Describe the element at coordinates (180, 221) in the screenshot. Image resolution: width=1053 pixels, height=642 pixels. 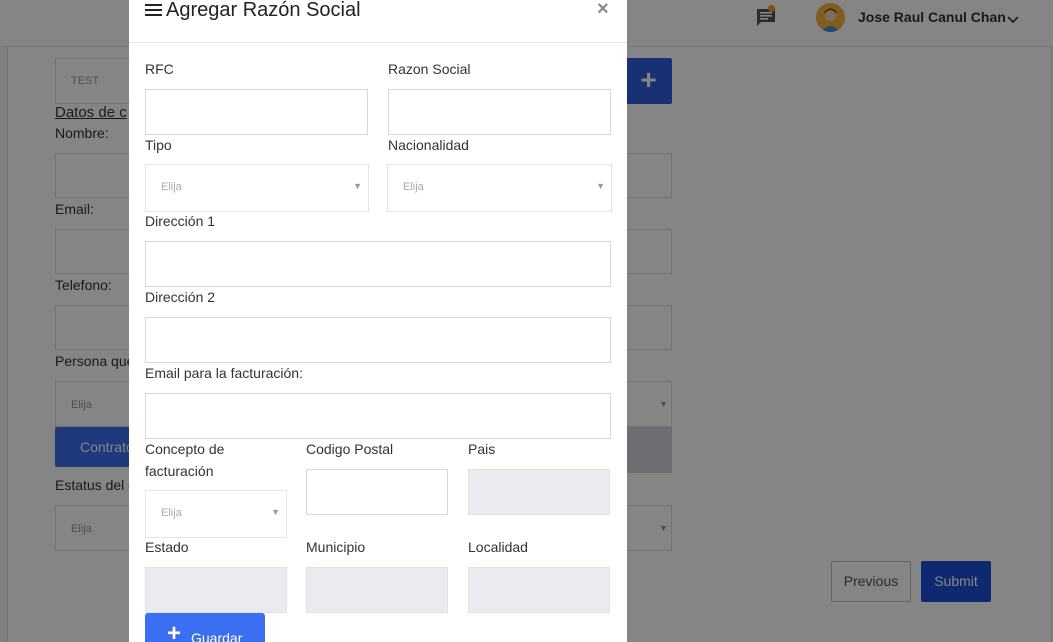
I see `direccion1-label: Dirección 1` at that location.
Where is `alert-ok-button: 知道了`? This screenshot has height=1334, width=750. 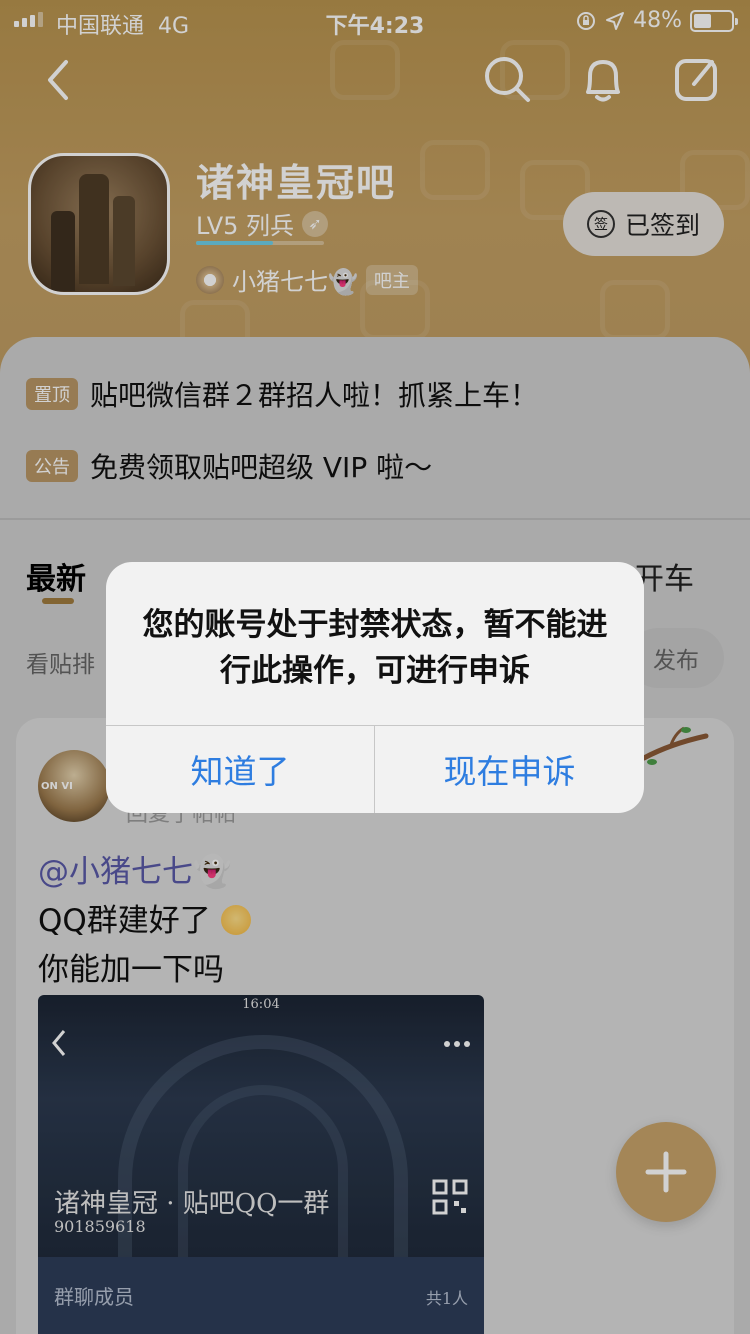 alert-ok-button: 知道了 is located at coordinates (240, 769).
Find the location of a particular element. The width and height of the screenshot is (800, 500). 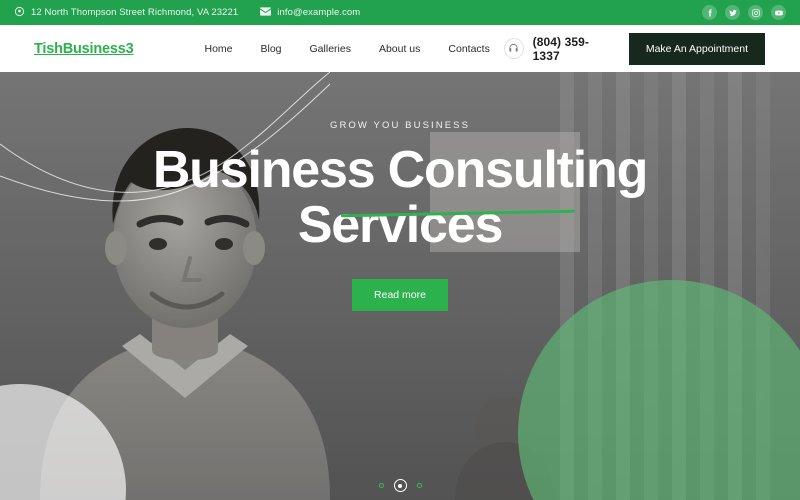

email-text: info@example.com is located at coordinates (319, 12).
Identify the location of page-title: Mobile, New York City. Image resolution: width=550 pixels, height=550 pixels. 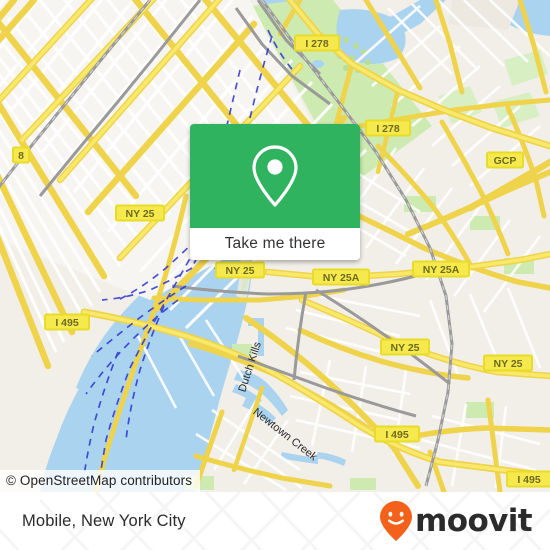
(104, 520).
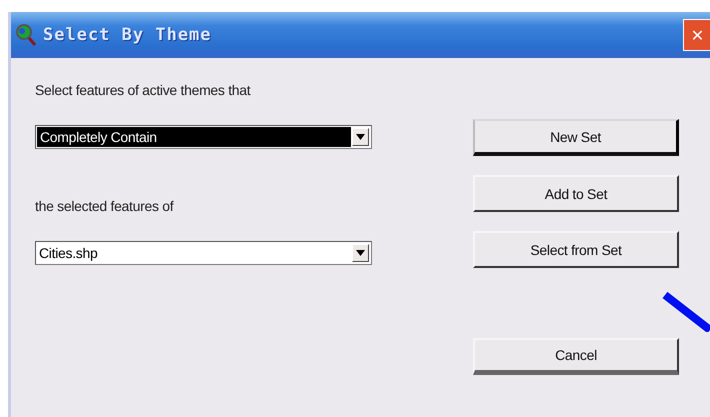 The height and width of the screenshot is (417, 710). I want to click on close-button: ✕, so click(696, 35).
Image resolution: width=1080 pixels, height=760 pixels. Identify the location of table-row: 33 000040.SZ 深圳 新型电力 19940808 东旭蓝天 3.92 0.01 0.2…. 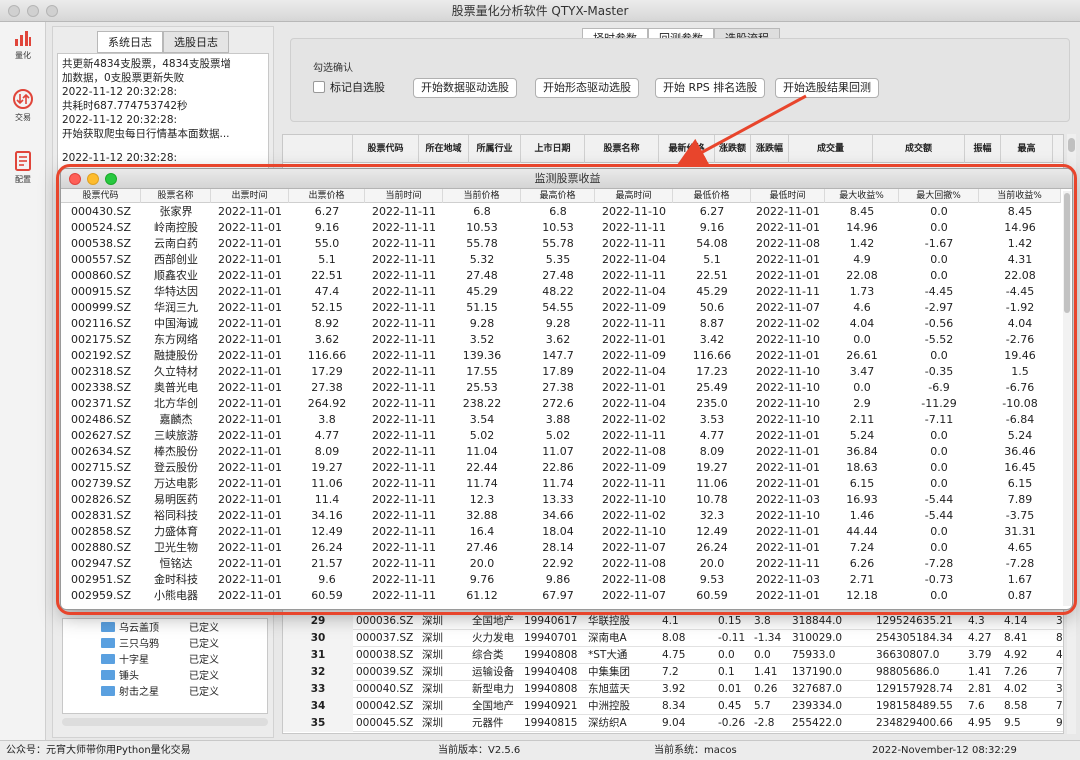
(673, 690).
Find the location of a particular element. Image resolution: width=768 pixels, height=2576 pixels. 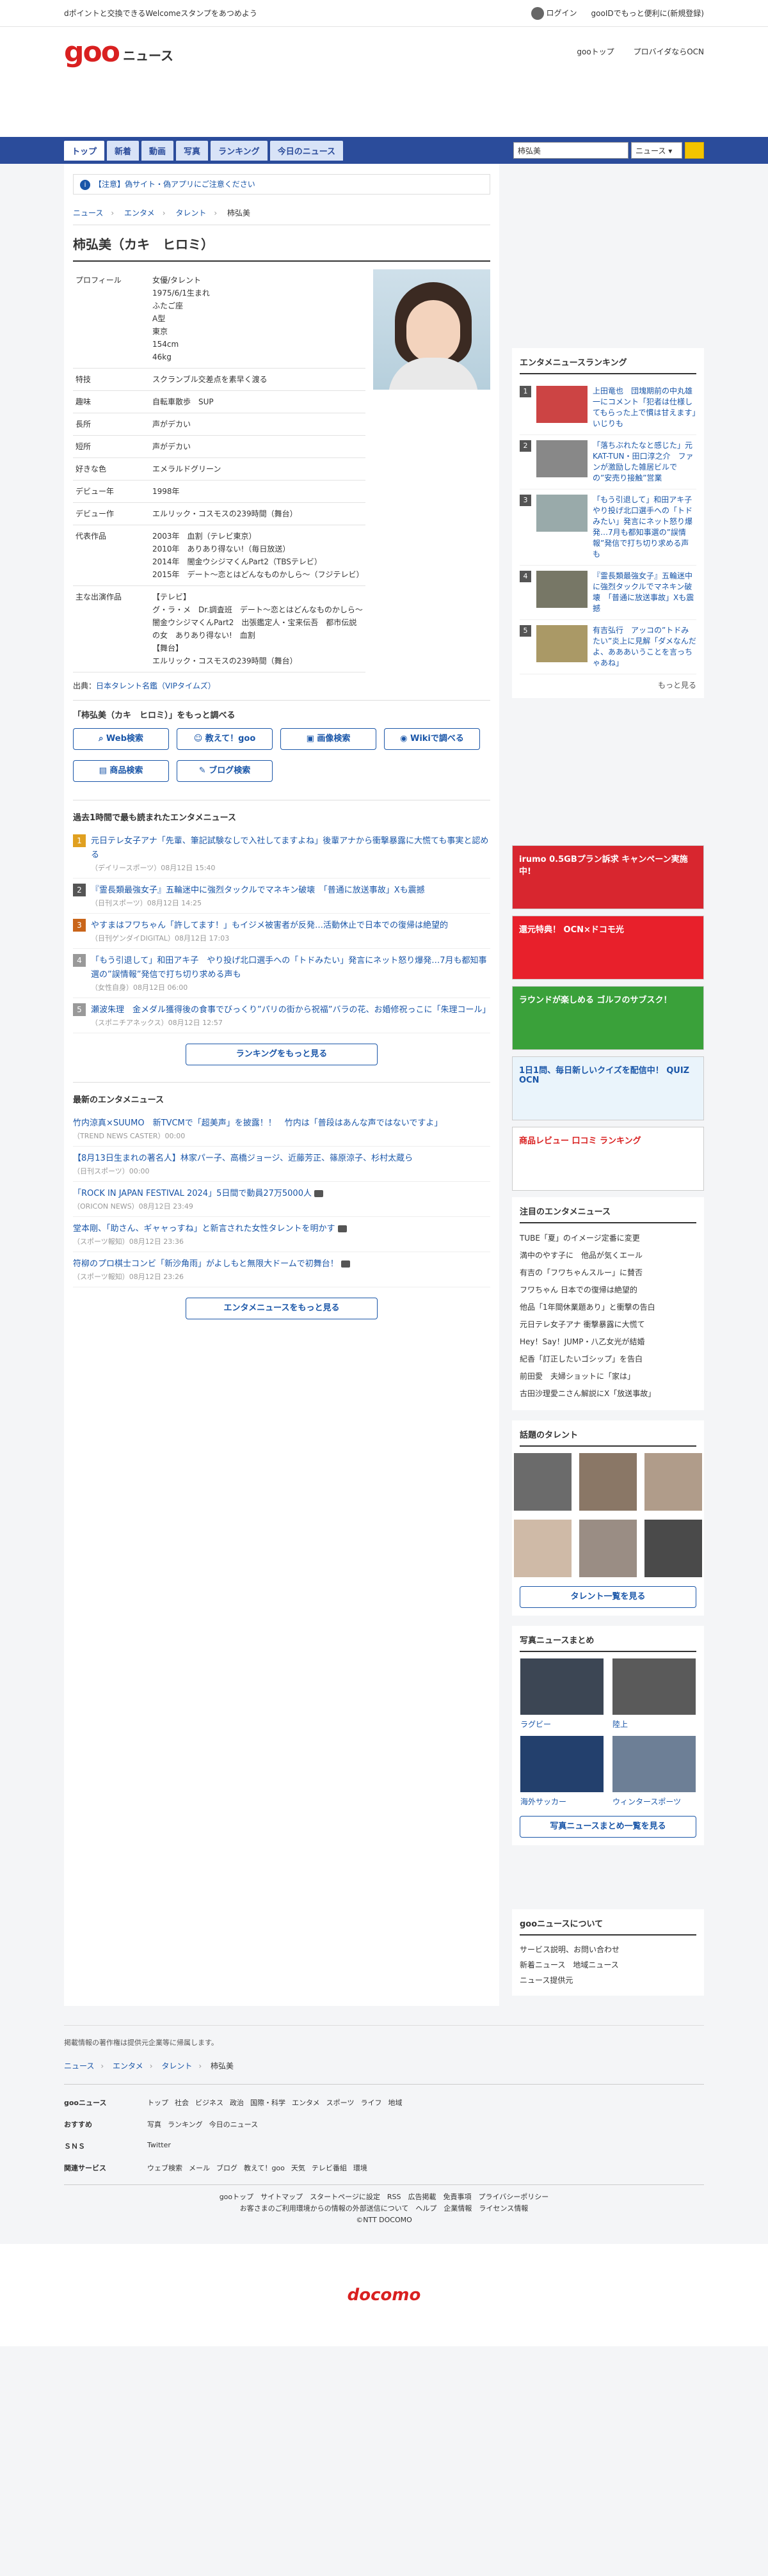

____

■ **What to do**
Write out the listing above word for word, from the line containing "Identify the location of page-title: Mobile, New" down to its end, and leave the pictures out.

■ **Written solution**
Identify the location of page-title: Mobile, New York City. Image resolution: width=550 pixels, height=550 pixels. 
(104, 520).
 The height and width of the screenshot is (417, 710). I want to click on close-button: ✕, so click(696, 35).
Image resolution: width=1080 pixels, height=760 pixels. Identify the location of table-row: 33 000040.SZ 深圳 新型电力 19940808 东旭蓝天 3.92 0.01 0.2…. 
(673, 690).
Find the location of a particular element. Image resolution: width=768 pixels, height=2576 pixels. 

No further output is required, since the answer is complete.